Nobody Wants New Ideas

Although there are spectacular exceptions to the rule, I can say with some certainty, having spent a very large part of my life paying attention to how new ideas are accepted and diffused, that nobody really wants new ideas.

New ideas are confronting and discomfiting.  They cause people to have to think and re-evaluate their old ideas.  It involves difficult work and the pain of cognitive dissonance.  People hate new ideas, in the main.

What they love are ideas that seem new, but confirm their existing ideas.  Evidence and proof makes no difference at all.  If an idea is a settled idea, then all evidence will be sifted and discarded in order to preserve the existing idea.

That leads to an interesting conclusion.  If your stock in trade and talent is in innovation and new ideas, you’re almost certainly wasting your time.  The only “new” ideas that take root are the ones that the whole herd slowly embraces.  Those kinds of movements are typically glacial, irrespective of the actual urgency.

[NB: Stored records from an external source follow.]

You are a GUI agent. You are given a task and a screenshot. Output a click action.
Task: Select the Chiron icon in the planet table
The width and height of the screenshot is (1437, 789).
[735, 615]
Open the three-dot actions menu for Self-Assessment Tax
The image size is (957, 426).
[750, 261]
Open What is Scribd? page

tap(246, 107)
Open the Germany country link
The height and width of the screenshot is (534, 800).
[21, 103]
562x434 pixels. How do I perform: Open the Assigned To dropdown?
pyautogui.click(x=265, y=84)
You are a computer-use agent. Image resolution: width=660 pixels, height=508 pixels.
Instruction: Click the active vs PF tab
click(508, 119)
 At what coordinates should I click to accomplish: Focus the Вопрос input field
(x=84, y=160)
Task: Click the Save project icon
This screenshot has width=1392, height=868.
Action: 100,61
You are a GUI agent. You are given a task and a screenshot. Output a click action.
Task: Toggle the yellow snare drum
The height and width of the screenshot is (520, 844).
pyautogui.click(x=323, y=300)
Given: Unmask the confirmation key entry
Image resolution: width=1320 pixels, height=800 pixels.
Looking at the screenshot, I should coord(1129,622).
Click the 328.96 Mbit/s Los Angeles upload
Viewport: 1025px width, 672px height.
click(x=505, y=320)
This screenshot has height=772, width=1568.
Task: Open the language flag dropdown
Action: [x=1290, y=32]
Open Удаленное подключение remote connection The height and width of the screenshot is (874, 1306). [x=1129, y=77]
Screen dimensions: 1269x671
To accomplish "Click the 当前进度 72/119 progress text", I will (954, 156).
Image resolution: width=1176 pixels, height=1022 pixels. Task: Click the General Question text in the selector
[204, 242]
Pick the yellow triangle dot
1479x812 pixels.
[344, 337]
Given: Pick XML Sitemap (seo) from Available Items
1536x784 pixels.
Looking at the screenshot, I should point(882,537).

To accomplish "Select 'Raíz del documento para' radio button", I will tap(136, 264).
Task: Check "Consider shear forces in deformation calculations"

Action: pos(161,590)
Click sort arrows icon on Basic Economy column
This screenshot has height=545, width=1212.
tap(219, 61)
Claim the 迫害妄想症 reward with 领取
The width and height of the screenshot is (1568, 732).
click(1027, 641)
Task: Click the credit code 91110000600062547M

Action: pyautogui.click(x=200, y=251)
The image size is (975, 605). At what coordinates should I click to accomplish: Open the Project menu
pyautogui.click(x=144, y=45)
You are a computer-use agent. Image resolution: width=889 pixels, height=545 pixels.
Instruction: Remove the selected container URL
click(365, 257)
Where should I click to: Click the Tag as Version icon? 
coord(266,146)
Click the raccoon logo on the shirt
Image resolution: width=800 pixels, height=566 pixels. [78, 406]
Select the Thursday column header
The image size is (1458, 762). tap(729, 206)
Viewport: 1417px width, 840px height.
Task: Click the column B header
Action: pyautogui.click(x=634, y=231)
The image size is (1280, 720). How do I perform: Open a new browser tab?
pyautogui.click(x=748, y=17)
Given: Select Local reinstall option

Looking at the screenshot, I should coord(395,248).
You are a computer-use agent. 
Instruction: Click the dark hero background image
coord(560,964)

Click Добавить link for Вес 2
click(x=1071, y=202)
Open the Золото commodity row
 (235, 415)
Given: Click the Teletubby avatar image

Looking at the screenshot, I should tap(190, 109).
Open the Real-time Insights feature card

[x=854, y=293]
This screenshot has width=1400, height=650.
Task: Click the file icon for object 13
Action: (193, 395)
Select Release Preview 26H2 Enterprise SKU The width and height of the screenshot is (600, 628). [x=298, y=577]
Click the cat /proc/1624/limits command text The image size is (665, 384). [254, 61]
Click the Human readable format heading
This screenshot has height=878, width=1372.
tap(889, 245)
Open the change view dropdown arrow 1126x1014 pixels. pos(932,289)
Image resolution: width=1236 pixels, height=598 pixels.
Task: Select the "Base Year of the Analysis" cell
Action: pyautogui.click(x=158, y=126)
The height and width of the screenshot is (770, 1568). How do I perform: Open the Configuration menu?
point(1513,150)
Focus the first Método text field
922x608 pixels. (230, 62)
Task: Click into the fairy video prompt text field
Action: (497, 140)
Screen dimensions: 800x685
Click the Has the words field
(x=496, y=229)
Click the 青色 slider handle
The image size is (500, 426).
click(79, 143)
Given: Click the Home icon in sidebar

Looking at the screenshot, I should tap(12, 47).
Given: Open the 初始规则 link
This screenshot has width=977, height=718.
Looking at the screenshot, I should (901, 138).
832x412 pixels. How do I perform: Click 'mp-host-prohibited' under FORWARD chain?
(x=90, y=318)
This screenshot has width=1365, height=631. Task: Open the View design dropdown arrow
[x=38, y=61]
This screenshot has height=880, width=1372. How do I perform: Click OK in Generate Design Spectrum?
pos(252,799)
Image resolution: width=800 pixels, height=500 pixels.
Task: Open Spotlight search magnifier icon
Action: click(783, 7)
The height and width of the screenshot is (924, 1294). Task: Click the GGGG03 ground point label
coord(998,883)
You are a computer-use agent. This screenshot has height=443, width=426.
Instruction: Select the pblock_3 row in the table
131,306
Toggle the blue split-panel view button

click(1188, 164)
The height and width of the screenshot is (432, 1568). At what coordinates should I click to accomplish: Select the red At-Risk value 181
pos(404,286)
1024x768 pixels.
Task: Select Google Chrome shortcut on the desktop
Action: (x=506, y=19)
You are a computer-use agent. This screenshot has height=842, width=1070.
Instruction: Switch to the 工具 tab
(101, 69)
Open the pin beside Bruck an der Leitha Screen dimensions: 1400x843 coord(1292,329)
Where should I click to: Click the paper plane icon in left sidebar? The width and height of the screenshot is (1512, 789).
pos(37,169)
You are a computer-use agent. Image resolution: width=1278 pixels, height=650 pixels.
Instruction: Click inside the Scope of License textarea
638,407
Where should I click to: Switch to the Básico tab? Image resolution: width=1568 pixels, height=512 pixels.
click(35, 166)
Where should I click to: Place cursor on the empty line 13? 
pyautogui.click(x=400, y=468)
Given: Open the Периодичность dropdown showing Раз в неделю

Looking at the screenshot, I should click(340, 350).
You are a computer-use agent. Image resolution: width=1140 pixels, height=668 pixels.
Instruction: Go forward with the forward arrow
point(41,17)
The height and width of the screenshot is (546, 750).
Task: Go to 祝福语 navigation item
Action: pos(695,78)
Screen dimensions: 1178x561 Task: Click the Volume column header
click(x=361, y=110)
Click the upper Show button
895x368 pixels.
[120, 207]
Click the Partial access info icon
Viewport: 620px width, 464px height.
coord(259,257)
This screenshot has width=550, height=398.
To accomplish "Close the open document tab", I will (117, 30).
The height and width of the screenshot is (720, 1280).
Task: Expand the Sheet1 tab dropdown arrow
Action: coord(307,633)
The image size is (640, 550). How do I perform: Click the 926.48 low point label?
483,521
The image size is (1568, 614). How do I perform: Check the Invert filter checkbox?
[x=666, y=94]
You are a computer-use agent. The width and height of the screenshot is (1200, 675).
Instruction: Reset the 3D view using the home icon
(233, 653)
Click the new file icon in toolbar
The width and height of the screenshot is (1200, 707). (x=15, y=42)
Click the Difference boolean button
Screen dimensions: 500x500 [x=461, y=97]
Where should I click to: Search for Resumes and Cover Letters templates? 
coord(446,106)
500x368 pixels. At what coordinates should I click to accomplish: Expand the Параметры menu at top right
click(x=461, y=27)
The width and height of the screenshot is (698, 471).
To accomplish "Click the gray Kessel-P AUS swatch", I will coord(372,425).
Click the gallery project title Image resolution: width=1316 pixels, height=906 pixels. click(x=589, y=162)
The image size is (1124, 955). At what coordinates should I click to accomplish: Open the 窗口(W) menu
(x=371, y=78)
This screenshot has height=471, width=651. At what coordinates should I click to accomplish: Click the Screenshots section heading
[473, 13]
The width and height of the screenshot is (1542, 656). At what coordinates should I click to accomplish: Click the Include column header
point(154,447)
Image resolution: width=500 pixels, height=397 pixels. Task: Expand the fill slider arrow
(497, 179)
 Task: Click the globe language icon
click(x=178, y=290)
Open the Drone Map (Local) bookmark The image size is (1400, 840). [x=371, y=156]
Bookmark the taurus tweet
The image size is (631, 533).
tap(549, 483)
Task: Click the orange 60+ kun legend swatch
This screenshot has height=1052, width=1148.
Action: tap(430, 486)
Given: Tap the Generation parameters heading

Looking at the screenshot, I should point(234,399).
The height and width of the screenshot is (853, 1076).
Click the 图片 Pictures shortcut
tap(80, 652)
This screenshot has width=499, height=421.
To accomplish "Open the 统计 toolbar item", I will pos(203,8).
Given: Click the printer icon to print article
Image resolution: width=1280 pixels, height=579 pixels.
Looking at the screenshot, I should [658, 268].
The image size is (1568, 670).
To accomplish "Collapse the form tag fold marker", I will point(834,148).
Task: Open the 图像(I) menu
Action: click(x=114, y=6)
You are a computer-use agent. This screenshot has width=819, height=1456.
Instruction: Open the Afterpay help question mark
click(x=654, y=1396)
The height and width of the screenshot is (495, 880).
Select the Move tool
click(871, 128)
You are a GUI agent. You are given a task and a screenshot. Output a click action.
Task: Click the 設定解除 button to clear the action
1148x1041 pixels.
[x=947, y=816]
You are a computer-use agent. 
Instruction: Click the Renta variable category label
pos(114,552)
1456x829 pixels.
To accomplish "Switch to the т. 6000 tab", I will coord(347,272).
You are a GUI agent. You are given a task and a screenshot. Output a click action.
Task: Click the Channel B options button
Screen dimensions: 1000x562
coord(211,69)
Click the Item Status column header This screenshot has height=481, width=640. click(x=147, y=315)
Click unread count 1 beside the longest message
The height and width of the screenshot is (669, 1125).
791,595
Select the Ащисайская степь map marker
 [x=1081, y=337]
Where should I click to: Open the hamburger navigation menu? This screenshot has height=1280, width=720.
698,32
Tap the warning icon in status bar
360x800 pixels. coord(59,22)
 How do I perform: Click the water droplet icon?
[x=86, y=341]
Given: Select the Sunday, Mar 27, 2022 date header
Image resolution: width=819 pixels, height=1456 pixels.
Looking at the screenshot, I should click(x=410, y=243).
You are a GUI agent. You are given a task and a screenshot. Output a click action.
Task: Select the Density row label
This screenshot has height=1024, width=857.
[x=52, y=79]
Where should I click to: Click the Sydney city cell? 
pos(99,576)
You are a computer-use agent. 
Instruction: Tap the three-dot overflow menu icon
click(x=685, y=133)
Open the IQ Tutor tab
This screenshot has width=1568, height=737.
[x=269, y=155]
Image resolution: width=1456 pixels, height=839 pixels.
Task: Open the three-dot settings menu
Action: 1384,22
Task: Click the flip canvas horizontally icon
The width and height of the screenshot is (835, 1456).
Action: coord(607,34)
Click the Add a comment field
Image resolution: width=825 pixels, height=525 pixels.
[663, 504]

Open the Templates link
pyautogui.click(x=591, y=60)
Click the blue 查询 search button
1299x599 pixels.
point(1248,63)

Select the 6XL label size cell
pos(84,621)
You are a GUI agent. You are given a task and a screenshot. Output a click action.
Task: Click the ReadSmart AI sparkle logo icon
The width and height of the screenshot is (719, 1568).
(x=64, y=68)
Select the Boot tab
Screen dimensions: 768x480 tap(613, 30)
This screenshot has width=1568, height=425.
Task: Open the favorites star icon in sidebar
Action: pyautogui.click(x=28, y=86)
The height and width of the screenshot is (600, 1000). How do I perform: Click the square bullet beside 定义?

This is why nobody is really acting to avert climate change.  This is why the disproven and discredited economic system is not being actively replaced by something more imaginative and beneficial to all.  This is why money is issued the way it has been for generations.  This is why we still blindly worship monarchs.  This is why the most privileged elites can maintain their hold on the rest of us.

We still love impressionist paintings most, even though that new idea is well over a century old.  Those that hate impressionism love a style of painting that is even older.  Perhaps the last great painters were the hieroglyph painters of ancient Egypt.

Rock and roll is now the music of septuagenarians.  Anything new is abhorred by the so called rebels that embraced rock when it was young.

The principles underlying the internal combustion engine are basically the same as they were, when these engines were first invented.  We really haven’t moved on.  There has been little genuine attempt to foster and nurture newer innovations, in the conversion of energy to motion.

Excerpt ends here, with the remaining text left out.